Wie steht die Politik zum bedingungslosen Einkommen?

Der Philosoph und Ökonom Philip Kovce sagt: „Das bedingungslose Grundeinkommen ist eine parteiübergreifende Minderheitenposition in Deutschland. Aber wenn Sie sich zum Beispiel die Jugendorganisationen der Parteien anschauen, dann sehen Sie: Die meisten Parteien sind nur noch eine Generation vom bedingungslosen Grundeinkommen entfernt.“

Gruppierungen innerhalb von Parteien wie den Grünen oder Linken haben eigene Konzepte für ein BGE erarbeitet. Doch die Forderung nach einem bedingungslosen Grundeinkommen findet sich in keinem Wahlprogramm der sechs Parteien, die derzeit im Bundestag vertreten sind.

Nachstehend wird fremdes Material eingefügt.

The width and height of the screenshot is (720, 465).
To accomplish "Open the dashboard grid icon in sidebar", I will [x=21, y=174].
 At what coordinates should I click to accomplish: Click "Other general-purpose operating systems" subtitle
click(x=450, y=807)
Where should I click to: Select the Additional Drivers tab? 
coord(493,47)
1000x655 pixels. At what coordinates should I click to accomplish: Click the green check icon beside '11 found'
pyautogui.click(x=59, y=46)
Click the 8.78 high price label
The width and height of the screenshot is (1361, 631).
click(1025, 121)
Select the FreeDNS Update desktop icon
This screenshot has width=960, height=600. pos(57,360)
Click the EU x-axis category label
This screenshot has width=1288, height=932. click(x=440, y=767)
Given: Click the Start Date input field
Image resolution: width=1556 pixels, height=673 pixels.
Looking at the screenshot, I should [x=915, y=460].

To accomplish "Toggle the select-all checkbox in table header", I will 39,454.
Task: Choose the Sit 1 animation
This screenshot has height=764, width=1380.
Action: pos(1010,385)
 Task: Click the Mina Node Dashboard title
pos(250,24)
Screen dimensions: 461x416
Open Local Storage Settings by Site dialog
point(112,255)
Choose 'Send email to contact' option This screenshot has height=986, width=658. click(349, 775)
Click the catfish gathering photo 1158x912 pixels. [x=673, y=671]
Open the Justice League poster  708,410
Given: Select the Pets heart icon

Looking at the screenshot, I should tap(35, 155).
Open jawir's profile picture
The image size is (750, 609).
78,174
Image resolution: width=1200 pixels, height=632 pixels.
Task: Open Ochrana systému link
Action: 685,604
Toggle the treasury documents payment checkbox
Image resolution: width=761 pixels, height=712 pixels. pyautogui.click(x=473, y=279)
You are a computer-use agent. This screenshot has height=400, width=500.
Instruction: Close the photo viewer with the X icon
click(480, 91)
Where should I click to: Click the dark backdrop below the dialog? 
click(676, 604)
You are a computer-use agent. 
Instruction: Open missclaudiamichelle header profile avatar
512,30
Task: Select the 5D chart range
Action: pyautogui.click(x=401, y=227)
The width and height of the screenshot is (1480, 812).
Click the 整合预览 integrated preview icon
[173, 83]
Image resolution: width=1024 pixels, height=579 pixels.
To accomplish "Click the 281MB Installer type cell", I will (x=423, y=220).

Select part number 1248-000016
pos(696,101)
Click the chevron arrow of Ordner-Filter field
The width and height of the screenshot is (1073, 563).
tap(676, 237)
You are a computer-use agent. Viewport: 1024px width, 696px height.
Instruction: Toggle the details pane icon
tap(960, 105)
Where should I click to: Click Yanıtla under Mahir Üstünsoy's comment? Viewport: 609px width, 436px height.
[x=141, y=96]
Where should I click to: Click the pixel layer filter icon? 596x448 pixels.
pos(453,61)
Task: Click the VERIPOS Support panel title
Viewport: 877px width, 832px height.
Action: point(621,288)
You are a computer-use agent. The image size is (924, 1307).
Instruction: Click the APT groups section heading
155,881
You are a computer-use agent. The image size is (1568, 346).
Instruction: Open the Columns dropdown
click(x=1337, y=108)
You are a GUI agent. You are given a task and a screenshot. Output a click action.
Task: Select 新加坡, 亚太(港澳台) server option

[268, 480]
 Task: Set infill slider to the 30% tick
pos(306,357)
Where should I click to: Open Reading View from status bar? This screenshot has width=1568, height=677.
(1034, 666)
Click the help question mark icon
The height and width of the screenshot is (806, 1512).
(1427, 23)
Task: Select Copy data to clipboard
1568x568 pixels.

CDU/CSU und FDP lehnen das Konzept auf WDR-Anfrage grundsätzlich ab, die AfD sieht darin einen „Zuwanderungsmagnet“ und ist ebenso dagegen. Die SPD will die Grundsicherung überarbeiten, das sogenannte Bürgergeld aber nicht bedingungslos gewähren. Bei den Linken ist das BGE wie angedeutet intern umstritten, die Kontroverse soll nach der Wahl in einer Mitgliederabstimmung entscheiden werden, sagt Bundesgeschäftsführer Jörg Schindler. Laut Wahlprogramm (pdf, S.28) will die Partei sich für „ein sanktionsfreies Mindesteinkommen von 1.200 Euro einsetzen, für alle, die es brauchen (…) – kein volljähriger Mensch soll weniger haben“. Die Grünen „begrüßen und unterstützen“ laut Wahlprogramm (pdf, S. 112) Modellprojekte, „um die Wirkung eines bedingungslosen Grundeinkommens zu erforschen“.